Antiderrapante na casa de banho, acetinado na sala: escolher o acabamento certo
Nem toda a resina é igual. A textura e o aspeto devem ser adaptados ao uso da divisão:
- Casa de banho e duche: acabamento ligeiramente texturado e antiderrapante, para garantir segurança com os pés molhados.
- Cozinha: visual acetinado, que não evidencia tanto as manchas e facilita a limpeza.
- Sala e corredor: superfície mais lisa, mas sem efeito espelhado - frequentemente acetinada - para um aspeto mais premium.
Camadas extra de proteção, como um verniz transparente de selagem, aumentam a resistência a riscos. Em zonas de maior tráfego, por exemplo na entrada ou junto a portas de terraço, esta proteção adicional tende a valer a pena.
O que a resina faz bem - e o que convém saber antes
Este tipo de pavimento traz muitas vantagens, mas há pontos que devem ser conhecidos antecipadamente. Em síntese:
- pavimentos de resina tendem a ser mais frios ao toque, tal como o azulejo; com aquecimento radiante, funcionam muito bem
- podem surgir danos mecânicos com objetos pontiagudos, embora muitas vezes seja possível reparar localmente
- em alguns sistemas, a radiação UV pode causar ligeiras alterações de cor ao longo do tempo; os produtos actuais melhoraram bastante, mas janelas a sul continuam a ser um factor relevante
- quem é muito sensível a cheiros deve evitar dormir ou trabalhar na divisão durante a aplicação e a secagem
Em contrapartida, o resultado final pouco tem a ver com o aspeto tradicional do azulejo. As divisões parecem mais amplas, mais modernas e mais calmas - sem necessidade de eliminar completamente o pavimento antigo.
Exemplos práticos e formas de combinar materiais
Em muitas remodelações, a resina é aplicada apenas em partes da casa, de propósito. Combinações frequentes incluem: resina na cozinha, corredor e casa de banho, e parquet ou vinil na sala e nos quartos. Assim, mantém-se um ambiente mais acolhedor nas áreas de descanso, enquanto as zonas sujeitas a maior desgaste ficam extremamente fáceis de manter.
Também é interessante em plantas abertas. Para quem quer diferenciar visualmente cozinha e sala, pode-se trabalhar com variações de tom: por exemplo, um cinzento claro na cozinha e um tom ligeiramente mais quente na zona de estar. A superfície permanece a mesma, mas a perceção do espaço muda de forma subtil.

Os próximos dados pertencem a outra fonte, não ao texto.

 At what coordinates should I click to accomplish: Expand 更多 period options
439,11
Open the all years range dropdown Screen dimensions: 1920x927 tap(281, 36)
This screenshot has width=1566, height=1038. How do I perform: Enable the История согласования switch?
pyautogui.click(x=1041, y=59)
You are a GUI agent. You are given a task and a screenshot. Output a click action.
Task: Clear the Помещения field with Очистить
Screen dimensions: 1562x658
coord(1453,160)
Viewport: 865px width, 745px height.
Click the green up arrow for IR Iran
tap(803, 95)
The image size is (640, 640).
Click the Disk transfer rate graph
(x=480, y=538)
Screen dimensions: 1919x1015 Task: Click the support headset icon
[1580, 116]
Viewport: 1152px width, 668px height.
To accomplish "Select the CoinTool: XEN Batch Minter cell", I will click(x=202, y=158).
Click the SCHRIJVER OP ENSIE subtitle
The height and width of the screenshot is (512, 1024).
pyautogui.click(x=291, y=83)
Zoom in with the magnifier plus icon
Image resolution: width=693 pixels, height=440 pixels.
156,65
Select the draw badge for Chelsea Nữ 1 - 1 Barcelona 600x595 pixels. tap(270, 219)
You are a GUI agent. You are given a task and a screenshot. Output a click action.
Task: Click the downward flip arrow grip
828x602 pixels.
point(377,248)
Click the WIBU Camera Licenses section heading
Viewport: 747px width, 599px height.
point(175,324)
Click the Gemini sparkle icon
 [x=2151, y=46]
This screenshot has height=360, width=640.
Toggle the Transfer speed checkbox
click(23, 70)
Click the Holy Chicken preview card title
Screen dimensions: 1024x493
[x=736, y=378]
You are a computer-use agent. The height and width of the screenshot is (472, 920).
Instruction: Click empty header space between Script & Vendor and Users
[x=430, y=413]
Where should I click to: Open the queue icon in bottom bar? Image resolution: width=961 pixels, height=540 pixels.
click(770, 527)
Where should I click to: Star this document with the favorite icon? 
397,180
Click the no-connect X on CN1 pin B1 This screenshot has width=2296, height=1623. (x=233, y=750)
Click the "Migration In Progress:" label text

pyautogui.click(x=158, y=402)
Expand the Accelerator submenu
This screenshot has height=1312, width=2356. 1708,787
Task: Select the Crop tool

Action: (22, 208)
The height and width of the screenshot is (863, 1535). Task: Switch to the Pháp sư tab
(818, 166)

Para pessoas com alergias, um pavimento de resina com poucas juntas pode ser um benefício. Pó, pólen ou pelos de animais acumulam-se menos em fendas e removem-se com maior facilidade. Em casas com crianças, a facilidade de limpeza também pesa: copos derrubados, manchas de tinta ou brinquedos no chão são muito menos problemáticos do que em madeiras mais sensíveis.
Quem está a pensar modernizar um chão de azulejo envelhecido não deve, por isso, encarar a demolição como única saída. Uma camada de resina bem planeada pode servir de ponte entre o existente e um visual novo - com muito menos ruído, sujidade e stress.